## [Exercise aim]
Beginning at the line with "This screenshot has", please repeat each line exactly through the end of the records below, including that first line and the last, but no pictures.

## [Screenshot grounding data]
============

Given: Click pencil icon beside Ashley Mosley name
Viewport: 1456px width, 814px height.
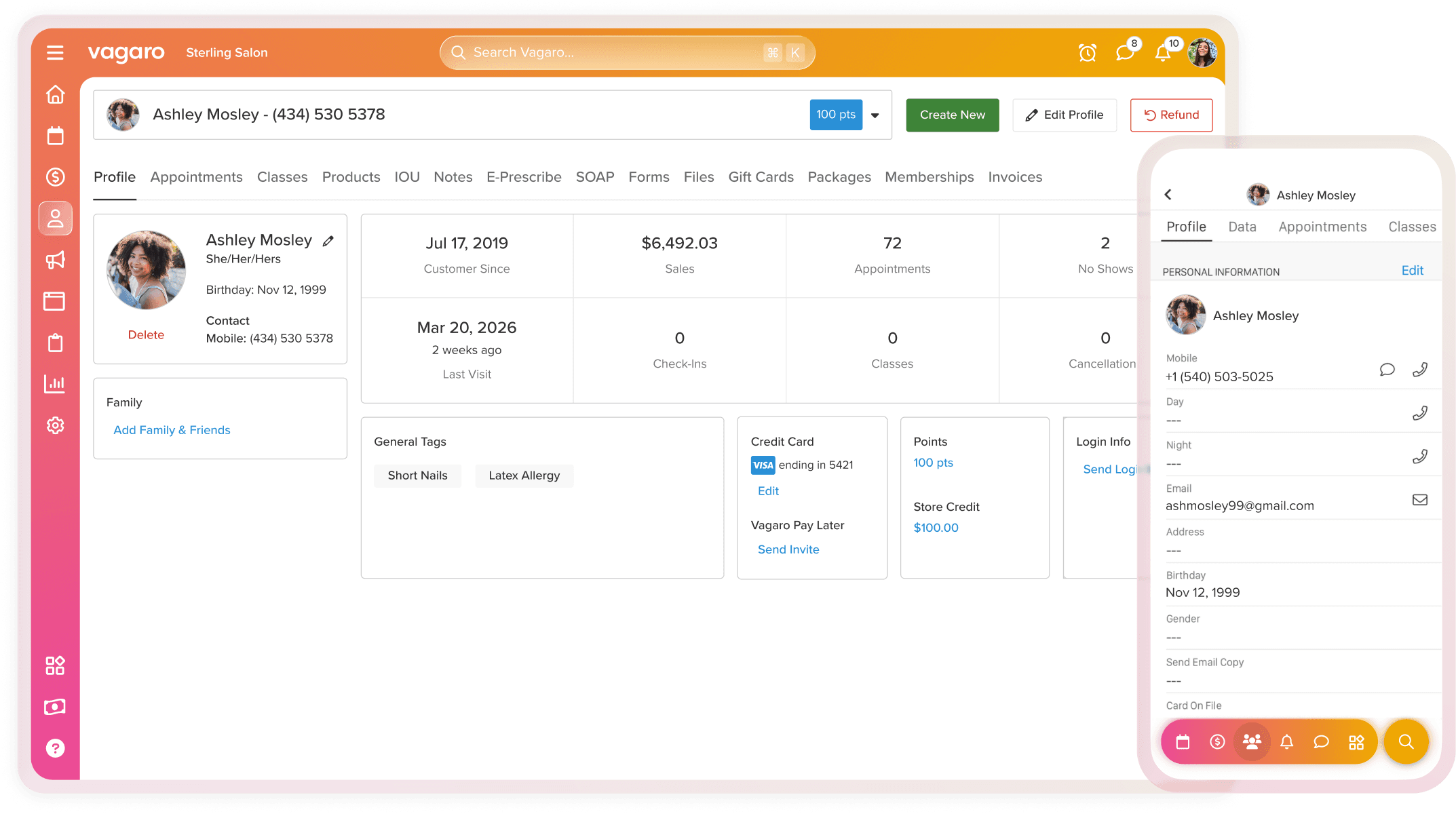Looking at the screenshot, I should click(328, 241).
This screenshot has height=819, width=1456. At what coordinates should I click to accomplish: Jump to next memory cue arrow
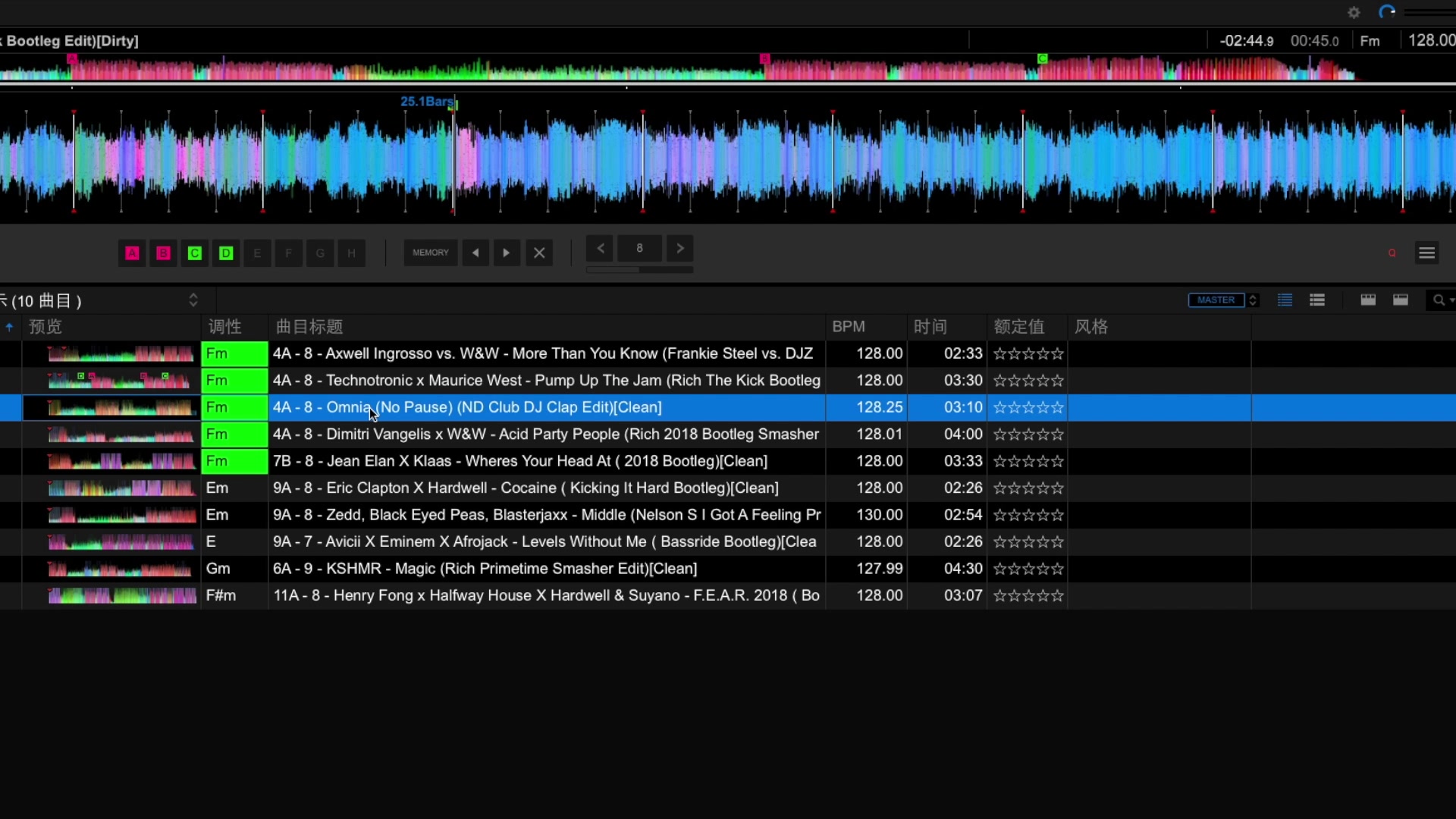pyautogui.click(x=507, y=253)
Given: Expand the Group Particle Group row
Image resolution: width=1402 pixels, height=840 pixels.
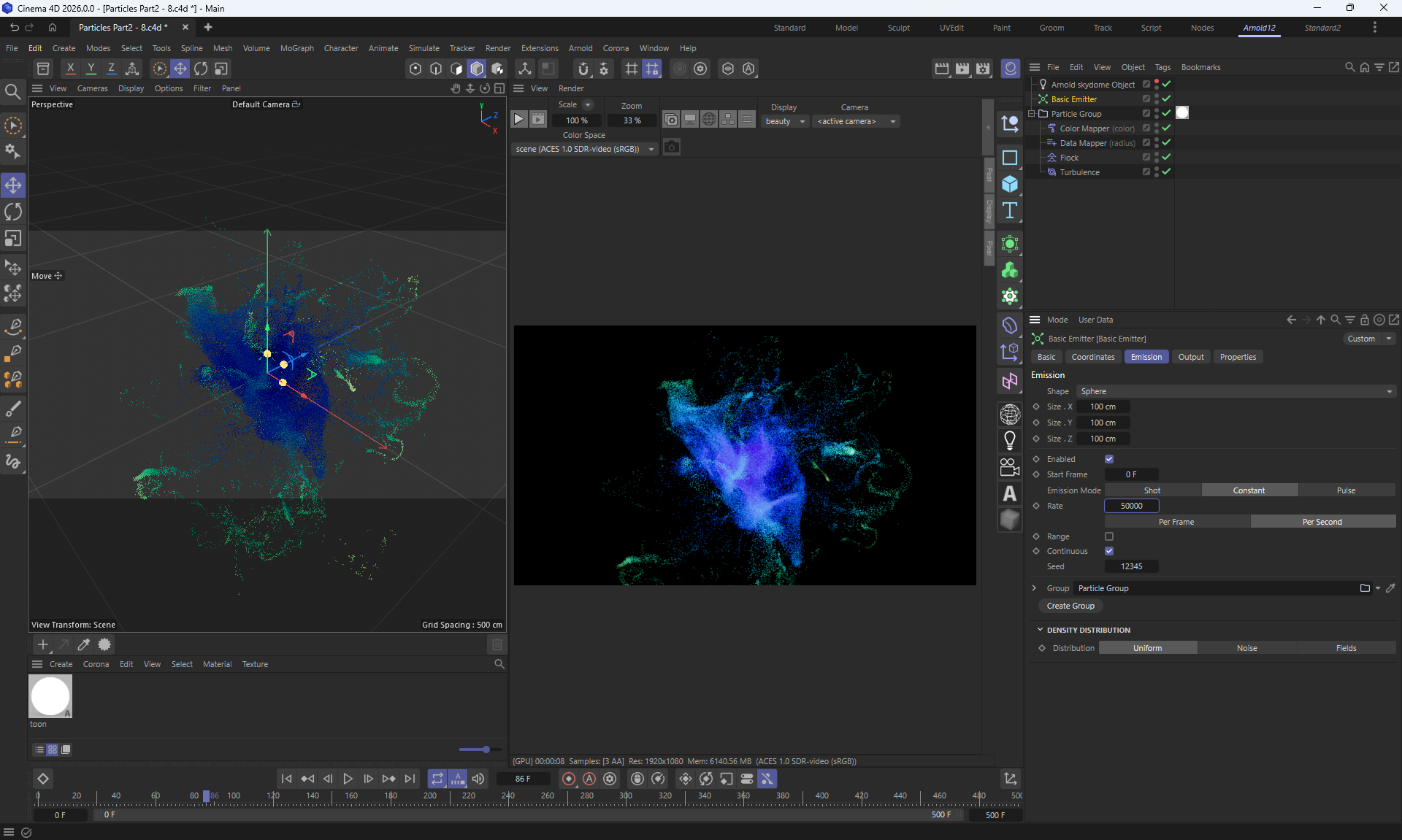Looking at the screenshot, I should click(1034, 588).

============

## [Answer for this exercise]
This screenshot has height=819, width=1456. At what coordinates should I click to accomplish: Jump to next memory cue arrow
pyautogui.click(x=507, y=253)
Given: Expand the Group Particle Group row
Image resolution: width=1402 pixels, height=840 pixels.
Looking at the screenshot, I should click(1034, 588).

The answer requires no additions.